Make the data speak itself: Dimensionality Reduction

If you have a large number of training features, theoretically, it should improve performance of your model. However, in practice, you can encounter curse of dimensionality because number of training examples required increases exponentially with dimensionality.

It's pretty clear that we need to reduce the complexity of our input training data so that it has fewer dimensions, but how do we go about doing it?

Now, complexity in your training data can be reduced using techniques in two broad categories, feature selection and dimensionality reduction. Within feature selection, you can apply statistical techniques to select the most significant features in your dataset. Examples of statistical techniques that you could use here are variance thresholding, ANOVA, and mutual information.

There are of course, many others as well. Dimensionality reduction involves transforming the data so that most of the information in the original dataset is preserved, but with fewer dimensions. There are three categories of techniques that you can use for dimensionality reduction, projection, manifold learning, and autoencoding

In this post, we will focus one of popular and efficient techniques which works well with linear data: Principal Component Analysis.

Principal Component Analysis (PCA)

Let's first focus our attention on understanding the intuition behind principal component:

We have 2 features: height and cigarettes per day
Both features increase together (correlated)

Do we really need two dimensions to represent this data?

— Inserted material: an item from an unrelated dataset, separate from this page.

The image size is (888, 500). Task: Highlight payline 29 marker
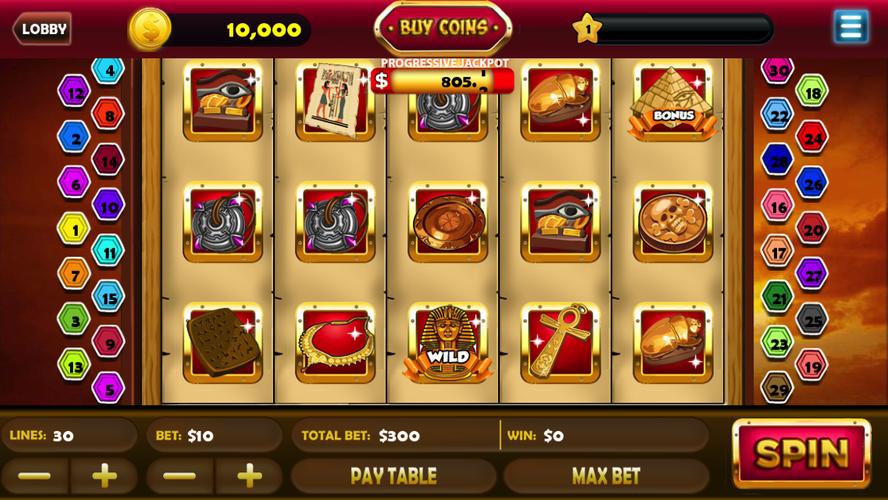(x=777, y=386)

Can we reduce number of features to one?

The answer is to create single feature that is combination of height and cigarettes

Project data-points to Y axis

Choice 1: Let's say we choose to project all of your points along this X axis. This is a bad choice of dimensions! If we choose our axes or dimensions poorly, then we do need two dimensions to represent this data. By projecting onto the X axis, we've lost all of the information present in the original set of points.

Project data-points to X axis

Choice 2: What if we project all of these points onto the Y axis? Observe now that the distances between the original points are preserved. If we choose our axes or dimensions well, then one dimension is sufficient to represent this data. Observe here that the right choice of dimensions allows us to represent the same set of points in lower dimensionality.

Intuition Behind PCA

Now our objective here is to find the "best" direction to represent this data. what do we consider the best direction? How many directions are good enough to express the original data?

From the earlier example, a good projection is where the distances between points are maximized. The distances between points, which can be thought of as the variance in the original data.

The direction along which this variance is maximized is the best possible direction, and this is the first principal component

Now there are of course other principal components. Draw a line which is at right angles, or at 90 degrees to the first one, and this will be the second principal component.

It represents the original set of data points must be at right angles to the first and captures less variation in the data as compared with the first.

Why at 90 degrees to the first principal component you might ask?

Well, directions at right angles help express the most variation in the underlying data with the smallest number of directions.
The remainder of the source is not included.